2. La sospensione di cui al comma 1 non può superare i dodici mesi. Nei casi di forza maggiore o di gravi e circostanziati motivi, l'operatore può chiedere preventivamente al Comune anche più di una volta l'autorizzazione a sospendere l'attività per periodi non superiori a sei mesi.
3. La cessazione dell'attività degli esercizi di vendita, di cui al comma 1, dev'essere comunicata dall'esercente al Comune entro i trenta giorni successivi a quelli in cui si è verificata.
4. In caso di cessazione conseguente a cessione dell'esercizio, il cessionario deve darne comunicazione al Comune nei termini di cui al comma 3, solo qualora la segnalazione certificata di inizio attività, ai sensi dell'articolo 39, comma 2, venga presentata successivamente.
5. Le disposizioni di cui ai commi 1 e 2 non si applicano alle chiusure stagionali delle attività commerciali nelle località a prevalente economia turistica.
Note:
1Parole sostituite al comma 5 da art. 10, comma 1, L. R. 13/2008
2Parole sostituite al comma 4 da art. 35, comma 1, L. R. 4/2016
Art. 39
 (Subingresso)
1. Il trasferimento in gestione o in proprietà degli esercizi commerciali di cui agli articoli 11, 12 e 13, per atto tra vivi o a causa di morte, è soggetto alla segnalazione certificata di inizio attività e comporta di diritto il trasferimento dell'esercizio a chi subentra, sempre che intervenga l'effettivo trasferimento dell'azienda e il subentrante sia in possesso dei requisiti di cui all'articolo 5.
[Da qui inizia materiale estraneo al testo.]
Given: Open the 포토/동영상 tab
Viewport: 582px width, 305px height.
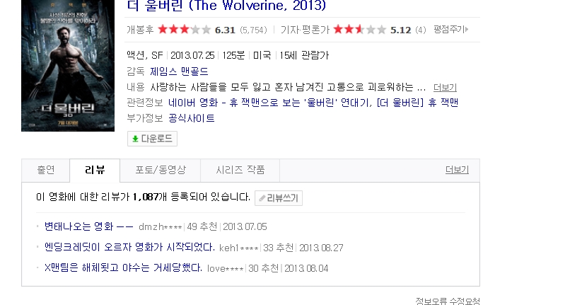Looking at the screenshot, I should [161, 170].
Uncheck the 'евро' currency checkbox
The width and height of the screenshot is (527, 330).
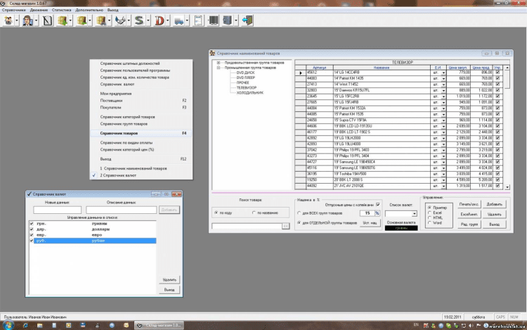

2. La segnalazione certificata di inizio attività deve essere presentata entro il termine di dodici mesi, decorrente dalla data del trasferimento dell'azienda, o, nel caso di subingresso per causa di morte, dalla data di acquisizione del titolo, pena l'applicazione di quanto disposto all'articolo 80, commi 9, lettera b), e 10, salvo proroga secondo il disposto di cui all'articolo 38, comma 2.
3. Ai fini dell'applicazione delle disposizioni di cui al presente articolo, è necessario che il dante causa sia lo stesso titolare dell'attività o il soggetto cui l'azienda sia stata trasferita dal titolare per causa di morte o per donazione e che il trasferimento dell'azienda avvenga entro il termine di cui al comma 2. L'erede o il donatario, qualora privi dei requisiti richiesti per l'esercizio dell'attività, possono anche trasferire in gestione l'azienda a un terzo soggetto.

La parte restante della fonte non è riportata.